[Dataset items]
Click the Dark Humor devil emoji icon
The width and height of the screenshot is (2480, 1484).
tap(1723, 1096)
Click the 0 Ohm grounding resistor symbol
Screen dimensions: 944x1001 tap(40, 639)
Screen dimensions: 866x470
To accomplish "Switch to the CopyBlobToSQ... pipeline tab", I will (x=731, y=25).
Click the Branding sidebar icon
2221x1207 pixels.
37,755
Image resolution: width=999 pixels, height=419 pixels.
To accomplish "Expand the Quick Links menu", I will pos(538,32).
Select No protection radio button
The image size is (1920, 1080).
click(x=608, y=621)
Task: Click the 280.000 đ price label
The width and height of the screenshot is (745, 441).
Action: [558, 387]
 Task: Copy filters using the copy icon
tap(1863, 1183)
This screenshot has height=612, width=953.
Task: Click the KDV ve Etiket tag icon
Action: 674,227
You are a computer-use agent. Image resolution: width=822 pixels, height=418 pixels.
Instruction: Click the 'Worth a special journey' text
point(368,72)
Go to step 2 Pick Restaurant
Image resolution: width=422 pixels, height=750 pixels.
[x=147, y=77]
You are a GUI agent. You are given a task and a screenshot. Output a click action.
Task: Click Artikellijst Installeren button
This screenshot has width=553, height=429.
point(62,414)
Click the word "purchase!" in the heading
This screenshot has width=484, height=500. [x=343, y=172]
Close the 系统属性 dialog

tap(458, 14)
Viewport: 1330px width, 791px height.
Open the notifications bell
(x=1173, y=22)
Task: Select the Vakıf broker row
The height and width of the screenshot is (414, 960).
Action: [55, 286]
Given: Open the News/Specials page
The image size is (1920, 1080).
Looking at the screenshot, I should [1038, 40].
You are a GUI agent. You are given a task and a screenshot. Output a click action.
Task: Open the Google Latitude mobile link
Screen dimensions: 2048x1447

TASK DESCRIPTION: Present every line of the records above as a numbered list, leaving out any blank lines.

FINAL RESULT:
1. Click the Dark Humor devil emoji icon
2. The width and height of the screenshot is (2480, 1484).
3. tap(1723, 1096)
4. Click the 0 Ohm grounding resistor symbol
5. Screen dimensions: 944x1001 tap(40, 639)
6. Screen dimensions: 866x470
7. To accomplish "Switch to the CopyBlobToSQ... pipeline tab", I will (x=731, y=25).
8. Click the Branding sidebar icon
9. 2221x1207 pixels.
10. 37,755
11. Image resolution: width=999 pixels, height=419 pixels.
12. To accomplish "Expand the Quick Links menu", I will pos(538,32).
13. Select No protection radio button
14. The image size is (1920, 1080).
15. click(x=608, y=621)
16. Task: Click the 280.000 đ price label
17. The width and height of the screenshot is (745, 441).
18. Action: [558, 387]
19.  Task: Copy filters using the copy icon
20. tap(1863, 1183)
21. This screenshot has height=612, width=953.
22. Task: Click the KDV ve Etiket tag icon
23. Action: 674,227
24. You are a computer-use agent. Image resolution: width=822 pixels, height=418 pixels.
25. Instruction: Click the 'Worth a special journey' text
26. point(368,72)
27. Go to step 2 Pick Restaurant
28. Image resolution: width=422 pixels, height=750 pixels.
29. [x=147, y=77]
30. You are a GUI agent. You are given a task and a screenshot. Output a click action.
31. Task: Click Artikellijst Installeren button
32. This screenshot has width=553, height=429.
33. point(62,414)
34. Click the word "purchase!" in the heading
35. This screenshot has width=484, height=500. [x=343, y=172]
36. Close the 系统属性 dialog
37. tap(458, 14)
38. Viewport: 1330px width, 791px height.
39. Open the notifications bell
40. (x=1173, y=22)
41. Task: Select the Vakıf broker row
42. The height and width of the screenshot is (414, 960).
43. Action: [55, 286]
44. Given: Open the News/Specials page
45. The image size is (1920, 1080).
46. Looking at the screenshot, I should [1038, 40].
47. You are a GUI agent. You are given a task and a screenshot. Output a click action.
48. Task: Open the Google Latitude mobile link
49. Screen dimensions: 2048x1447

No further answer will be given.